L’AFRIQUE CONVOITEE: l’Allemagne intéressée ?

En dépit de son instabilité chronique, de la corruption légendaire de ses cadres et plus généralement de son élite et des fléaux de famine et d’épidémies qui lui collent encore à la peau, l’Afrique demeure plutôt attractive. La croissance chinoise en berne, les grandes puissances se tournent vers ce continent aux ressources naturelles abondantes, à la main d’œuvre peu coûteuse et au marché prometteur. C’est ainsi que la France, la Grande Bretagne, la Chine et l’Inde qui s’y trouvent déjà, font tout pour consolider leurs positions. Désormais, à celles-là, vient s’ajouter l’Allemagne, jusqu’ici plus portée vers le marché asiatique. Bien entendu, la porte d’entrée du géant européen, c’est la problématique de l’immigration et le péril terroriste qui pèsent à coup sûr sur le vieux continent. Mais des solutions qui sont envisagées, des entreprises allemandes pourront tirer profit. Une première étape d’une dynamique qui pourrait s’intensifier avec le temps.

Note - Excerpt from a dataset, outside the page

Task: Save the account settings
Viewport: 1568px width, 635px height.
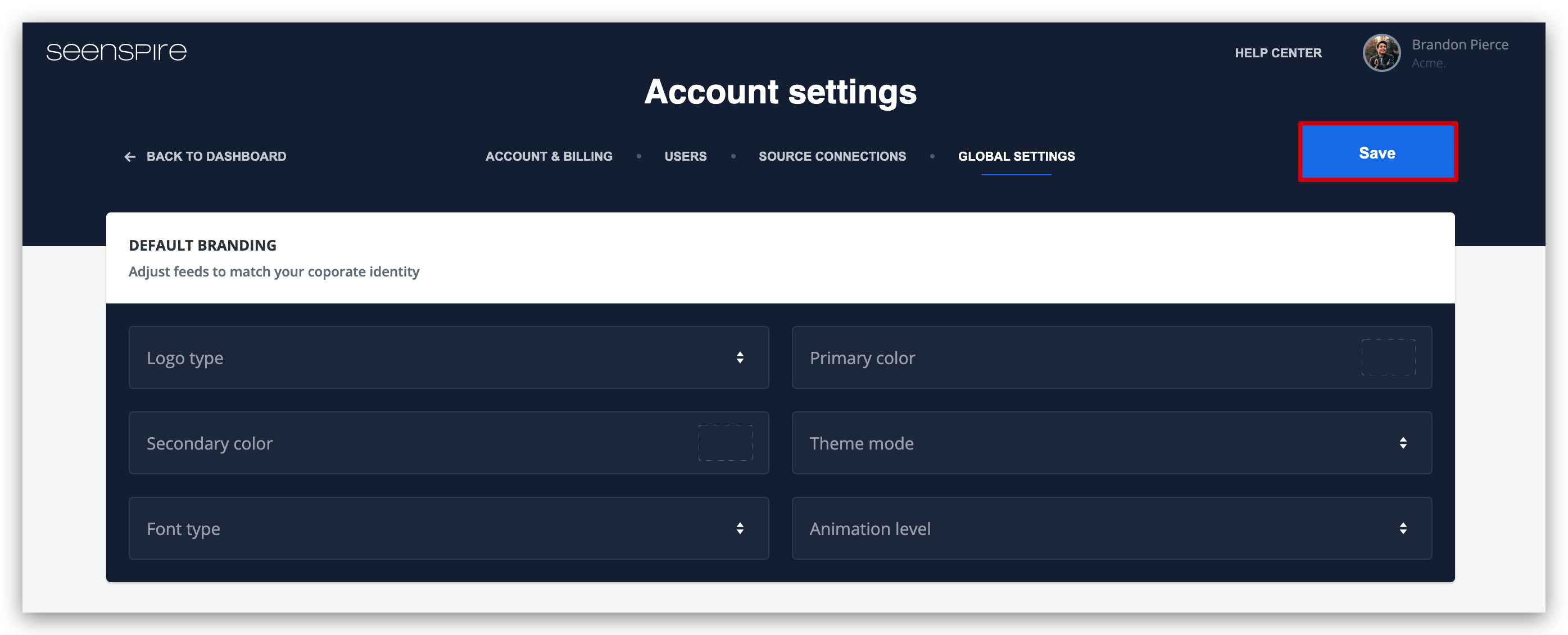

L’immigration, porte d’entrée

A priori, l’Afrique n’est pas une priorité pour l’Allemagne. Le regain d’intérêt de la première économie européenne pour l’Afrique naît surtout de la crise migratoire de l’été 2015. A partir de cette crise-là, l’Allemagne prend conscience de la nécessité d’intervenir sur les facteurs qui, à la base, poussent les Africains à taper à la porte de l’Europe. Dans la foulée, le terrorisme est aussi identifié comme un défi à prendre en compte de manière concomitante. Depuis, la chancelière s’est elle-même rendue notamment au Mali et au Niger. Puis les rencontres se multiplient çà et là à l’initiative de l’Allemagne. Comme ce mini-sommet qui réunit depuis hier neuf dirigeants du continent autour d’Angela Merkel, avec en toile de fond le débat sur les opportunités d’investissement sur le continent. Trois secteurs stratégiques sont particulièrement sur la table : l’agriculture, les énergies renouvelables et les infrastructures dont les routes. Des secteurs porteurs que l’Allemagne a identifiés comme des leviers pour le développement du continent africain. Ce développement, à son tour, étant ultimement perçu comme une solution durable à la problématique de l’immigration clandestine en provenance de l’Afrique.

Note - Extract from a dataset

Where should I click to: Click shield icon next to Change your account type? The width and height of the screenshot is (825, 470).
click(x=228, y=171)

Un retour sur investissement

Toutefois, il ne faut pas être naïf. L’Allemagne n’est nullement dans une démarche philanthropique. Elle compte bien capitaliser les efforts qu’elle déploie ces dernières années au nom du continent africain. Un premier retour sur investissement se fera avec les parts de marché que pourront engranger les entreprises allemandes quand certains projets verront le jour. Ensuite, sur le long terme, l’Allemagne s’efforce d’aider à faire émerger sur le continent une classe moyenne avec un pouvoir d’achat lui permettant d’acquérir les produits Made in Germany. Parce qu’une des caractéristiques de la marque allemande, c’est la qualité qui suppose un prix d’un certain niveau. Outre cette dimension sur la classe moyenne, le pays d’Angela Merkel travaille aussi à la consolidation de certaines zones économiques relativement intégrées. L’objectif étant d’obtenir in fine des marchés qui ne se limitent pas aux frontières nationales, sans doute trop restreintes. C’est en partie ce qui explique la surreprésentation de l’Afrique de l’ouest au mini-sommet de Berlin. La CEDEAO étant considérée comme le bloc politico-économique le plus abouti sur le continent.